Fool me once, shame on you.
Fool me twice, shame on me.
When the TeleMessage breach occurred in mid-2025, we all pointed our fingers. Companies told their employees to stop using Signal and WhatsApp, (forcing habits to change) because they lacked reliable mechanisms for immutable capture, retention, and supervisory review.
Why iMessage Escaped Scrutiny
But one platform quietly avoided the same scrutiny. iMessage. After all, there hasn’t been a breach yet.
Apple’s messaging stack was never designed to be a WORM-compliant archive. It is designed for everyday use. Messages can be edited & deleted. Storage limits apply. Backup settings are user-controlled.
iMessage Is Working as Designed
None of that is a direct flaw. It’s functioning as intended.
Because Apple Messages does not provide native WORM storage, compliance teams turn to external tools and third-party vendors to archive business-related iMessages. When evaluating third-party compliance vendors, compliance officers should avoid solutions that state they rely on iCloud data backups.
Where Compliance Assumptions Start to Break
Some widely used compliance platforms rely first on Apple’s own message storage before syncing messages into their WORM-compliant archive. During that window, messages live in a system that allows normal user actions. If a message is edited or deleted on the device before synchronization occurs, the version that exists in iCloud at the moment of retrieval is what gets captured and archived by those compliance solutions.
Apple’s own documentation makes this clear. For example, Apple states that when you turn on Messages in iCloud, your message history is kept up to date across all your devices and that deleting a message on one device removes it from all.

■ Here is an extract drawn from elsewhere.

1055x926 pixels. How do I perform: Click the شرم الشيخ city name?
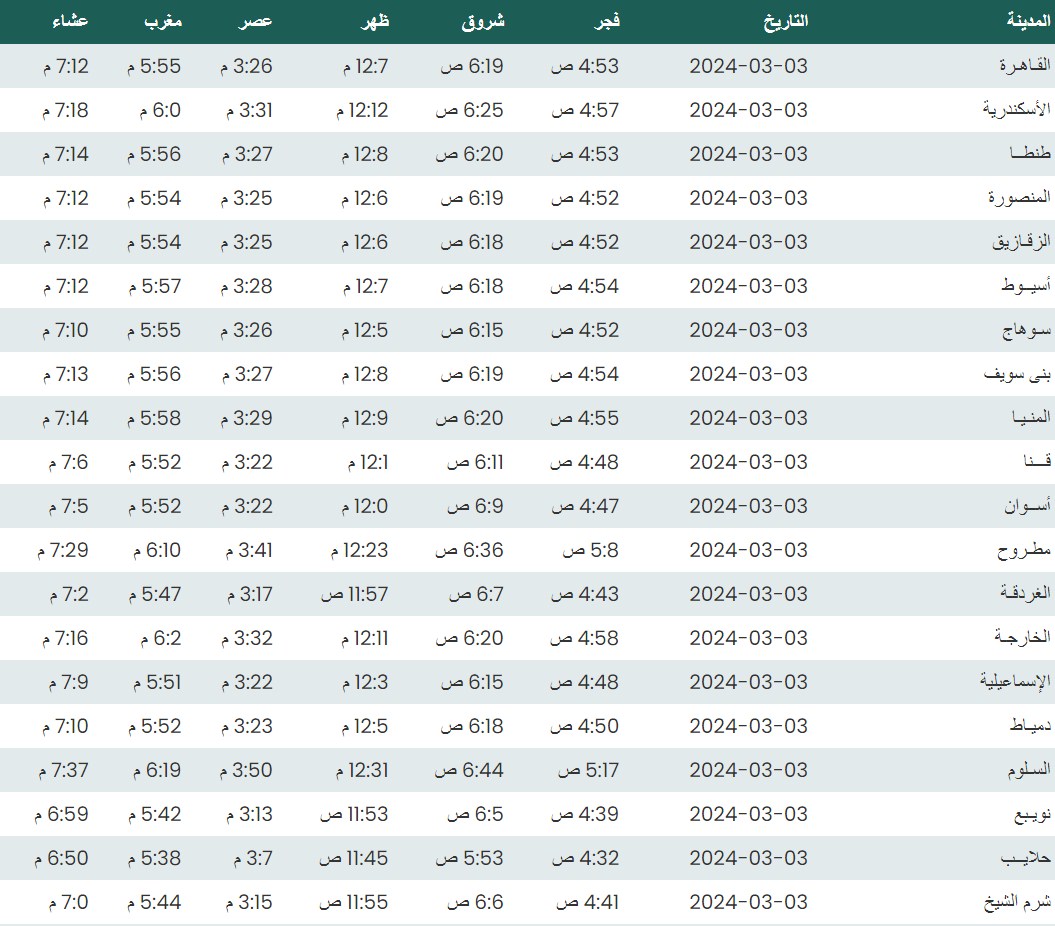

Obviously, messages must be present and accessible in iCloud when the compliance solution goes to collect them. What this means, though, is that the archive reflects what exists at the moment it synchronizes, not necessarily what was originally sent. This gap can lead to significant risks, with organizations potentially incurring high remediation costs and facing compliance failures.
If your archiving workflow relies on Apple Messages before records are written into immutable storage, several things have to go right:
-Messages must still exist on the device.
-They must not be edited or deleted before capture.
-iCloud or device backups must be enabled and functioning. (a user can change this)
-Storage limits must not be reached. (that pesky 10 GB)
-The device must be connected to power, and on a lock screen.
-Sync must occur before any of those conditions change.
When all these requirements are met, great! The solution works. When they are not, messages can be edited, deleted, or lost before they ever reach the archive, leaving gaps, not records.
This should feel familiar. With TeleMessage, everything appeared to be working until the breach exposed how messages were actually being handled. So, yes. Fool me twice… you know the rest.
The difference is architectural.
At Comma, we want you to ensure that your “compliance” software actually is compliant - that it works regardless of how external systems operate.
In iCloud backup-based approaches, the sequence is different. A message is first sent in iMessage. If iCloud Backup is enabled, storage limits have not been reached, the device is connected to power, and the screen is locked, Apple states that iMessages are backed up to iCloud as part of a daily backup. That backup may occur seconds, minutes, or hours after the message is sent.
Only after the backup runs does the compliance solution capture the message, pulling it from iCloud backup data. Vendors generally do not publish how frequently this capture process runs. In this model, the risk window is defined by backup timing, not by message delivery.
The issue is not iCloud. The issue is using a mutable, consumer messaging store as an intermediary in a compliance-capture workflow.
With Comma Compliance, the capture window is limited to message propagation between iMessage endpoints. Similar to receiving an iMessage on both a phone and a computer, there may be a brief delay measured in milliseconds. That delay is the entire risk window.
The TeleMessage breach made one thing clear: assumptions and confidence about a third-party vendor don’t actually mean that your messages are stored in a compliant manner. Apple storage does not need to be WORM-compliant, but compliance vendors do. Period.